Description of problem: Running sane_hpaio_get_devices (via sane_get_devices) in a thread with parameter local_only=false will result in a segmentation fault when joining the thread in which sane_get_devices was called. This happens only with the hplip sane driver with local_only=false. Sample program and backtrace below. Version-Release number of selected component (if applicable): hplip-3.14.1-1.fc20 How reproducible: Always Steps to Reproduce: 1. Compile and run application below 2. 3. Sample program: -------------------------------------------------------- g++ -g -std=c++11 -o test test.cpp $(pkg-config --cflags --libs sane-backends) -------------------------------------------------------- #include <cassert> #include <iostream> #include <thread> #include <sane/sane.h> void scan_thread() { SANE_Status status; status = sane_init(nullptr, nullptr); assert(status == SANE_STATUS_GOOD); const SANE_Device** device_list = nullptr; status = sane_get_devices(&device_list, false); assert(status == SANE_STATUS_GOOD); for(int i = 0; device_list[i] != nullptr; ++i){ std::cout << device_list[i]->name << std::endl; } sane_exit(); } int main() { std::thread t(scan_thread); t.join(); return 0; } -------------------------------------------------------- Gdb output: -------------------------------------------------------- Program received signal SIGSEGV, Segmentation fault. [Switching to Thread 0x7ffff446c700 (LWP 5183)] 0x00007ffff2fce3e0 in ?? () (gdb) thread apply all bt Thread 2 (Thread 0x7ffff446c700 (LWP 5183)): #0 0x00007ffff2fce3e0 in ?? () #1 0x00007ffff59f0d32 in __nptl_deallocate_tsd () at pthread_create.c:157 #2 0x00007ffff59f0f46 in start_thread (arg=0x7ffff446c700) at pthread_create.c:322 #3 0x00007ffff70bfded in clone () at ../sysdeps/unix/sysv/linux/x86_64/clone.S:111 Thread 1 (Thread 0x7ffff7fd5840 (LWP 5179)): #0 0x00007ffff59f2297 in pthread_join (threadid=140737291667200, thread_return=0x0) at pthread_join.c:92 #1 0x00007ffff795c077 in std::thread::join() () from /lib64/libstdc++.so.6 #2 0x0000000000400f89 in main () at test.cpp:25 -------------------------------------------------------- It looks like the program is crashing due to an invalid pointer when freeing up thread local storage: pthread_create.c:157: -------------------------------------------------------- /* Call the user-provided destructor. */ __pthread_keys[idx].destr (data); -------------------------------------------------------- Valgrind shows not memory issues.

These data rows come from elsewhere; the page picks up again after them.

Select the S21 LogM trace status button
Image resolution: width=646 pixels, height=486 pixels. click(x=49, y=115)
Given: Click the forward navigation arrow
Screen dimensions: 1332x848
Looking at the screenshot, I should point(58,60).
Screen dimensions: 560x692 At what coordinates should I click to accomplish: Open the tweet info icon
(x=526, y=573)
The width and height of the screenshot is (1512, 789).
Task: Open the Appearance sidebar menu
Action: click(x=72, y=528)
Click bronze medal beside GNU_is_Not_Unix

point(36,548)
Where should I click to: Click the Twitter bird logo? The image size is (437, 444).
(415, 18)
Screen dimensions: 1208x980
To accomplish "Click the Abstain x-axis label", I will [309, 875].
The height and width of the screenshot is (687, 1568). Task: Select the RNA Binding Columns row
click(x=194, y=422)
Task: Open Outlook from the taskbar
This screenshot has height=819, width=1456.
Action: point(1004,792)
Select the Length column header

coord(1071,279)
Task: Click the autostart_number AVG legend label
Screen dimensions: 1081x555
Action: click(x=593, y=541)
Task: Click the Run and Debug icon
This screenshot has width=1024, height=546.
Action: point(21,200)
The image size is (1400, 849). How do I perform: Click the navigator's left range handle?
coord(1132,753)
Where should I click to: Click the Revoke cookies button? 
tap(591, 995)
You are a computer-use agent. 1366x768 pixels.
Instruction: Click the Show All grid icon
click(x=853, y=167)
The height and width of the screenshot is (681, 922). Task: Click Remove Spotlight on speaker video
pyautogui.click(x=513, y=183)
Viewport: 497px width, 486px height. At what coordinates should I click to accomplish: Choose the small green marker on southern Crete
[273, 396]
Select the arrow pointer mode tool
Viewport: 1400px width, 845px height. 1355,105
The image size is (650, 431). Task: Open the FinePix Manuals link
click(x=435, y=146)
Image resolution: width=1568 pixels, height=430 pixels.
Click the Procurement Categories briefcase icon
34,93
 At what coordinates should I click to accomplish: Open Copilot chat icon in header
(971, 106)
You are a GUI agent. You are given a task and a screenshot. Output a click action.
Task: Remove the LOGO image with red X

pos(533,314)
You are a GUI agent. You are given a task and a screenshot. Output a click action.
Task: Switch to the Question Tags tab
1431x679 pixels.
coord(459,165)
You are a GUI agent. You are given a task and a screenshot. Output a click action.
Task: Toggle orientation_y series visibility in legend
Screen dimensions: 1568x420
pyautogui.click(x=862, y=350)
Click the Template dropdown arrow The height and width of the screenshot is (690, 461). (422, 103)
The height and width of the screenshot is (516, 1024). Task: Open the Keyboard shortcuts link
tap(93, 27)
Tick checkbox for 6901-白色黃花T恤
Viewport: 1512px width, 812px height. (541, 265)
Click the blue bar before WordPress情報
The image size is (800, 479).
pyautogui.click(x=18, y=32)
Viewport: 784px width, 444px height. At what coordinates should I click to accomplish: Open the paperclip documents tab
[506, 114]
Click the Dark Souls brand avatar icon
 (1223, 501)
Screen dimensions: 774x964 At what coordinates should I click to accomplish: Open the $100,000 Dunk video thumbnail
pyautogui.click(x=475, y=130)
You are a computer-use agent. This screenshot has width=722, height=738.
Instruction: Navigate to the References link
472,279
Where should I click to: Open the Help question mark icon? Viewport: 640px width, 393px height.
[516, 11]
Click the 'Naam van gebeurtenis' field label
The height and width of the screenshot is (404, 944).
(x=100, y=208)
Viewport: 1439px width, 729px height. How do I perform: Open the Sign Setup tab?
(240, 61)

Created attachment 864062 [details] Library to test Please note that the component seems not not to be 'hplip' but rather 'sane-backends'. I built a library 'libsane' from package version sane-backends-1.0.24-8.fc21. You probably have some different (older) version. I tried to run the testing program with a library currently installed in my system (sane-backends-1.0.23-13.fc19.x86_64) and it segfaulted. However when I tried it with the new built library it did not segfault to me. Please try running the testing program with attached library and tell me if it segfaults for you or not. Thanks.
Correct, it does not crash with the library you built.
The only difference between -7 (what is in f20) and -8 is http://pkgs.fedoraproject.org/cgit/sane-backends.git/tree/sane-backends-1.0.24-format-security.patch?id=c49ab916be4264b5fe8adaca570ac43472433d50 , I wonder how this could have fixed this without the cause of the error being memory corruption? Or otherwise valgrind failed to pick it up.
I built the library also for version sane-backends-1.0.24-7.fc20 and it did not segfault (as I expected). Which version are you using?
On the affected machine I have sane-backends-1.0.24-7.fc20.x86_64 libsane-hpaio-3.14.1-1.fc20.x86_64
Some more insight: - sane-backends-1.0.24-7.fc20.x86_64 rebuilt against current F20 has the issue - sane-backends-1.0.24-8.fc21.x86_64 rebuilt against current F20 has the issue => Broken glibc in F20?
> => Broken glibc in F20? It really seems like this. I've just made a scratch-build of sane-backends-1.0.24-7.fc20.x86_64, installed it and had the segfault.
I'll reassign to glibc. To summarize: compiling sane-backends against the glibc of F20 will cause the above sample program to crash. Compiling against the rawhide glibc, the program will run fine.
To be correct, I built the working library (from comment 1) locally with 'fedpkg compile' on my Fedora 19 machine which I do not update often so I might have some different (older) version of glibc (2.17-20.fc19) or some other responsible package.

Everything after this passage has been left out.